WHAT NEEDS TO BE DONE |
Your task is to return, word for word, only the lines from the line with "The width and" through the close of the data. Exclude all pictures.
··· DATA EXCERPTS
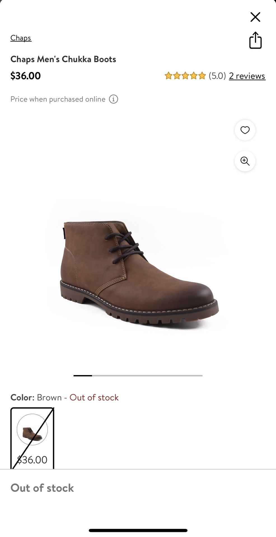Screen dimensions: 276x537
Task: Select the Brown color swatch
Action: (32, 438)
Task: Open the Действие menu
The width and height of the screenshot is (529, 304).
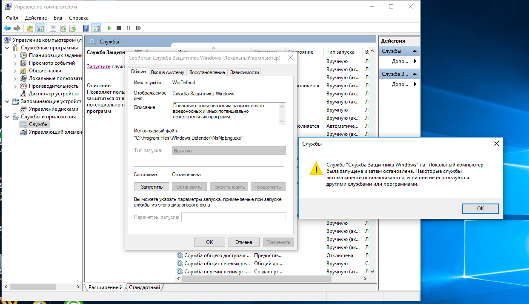Action: click(36, 18)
······
YOUR SOLUTION |
The width and height of the screenshot is (529, 304).
Action: click(36, 18)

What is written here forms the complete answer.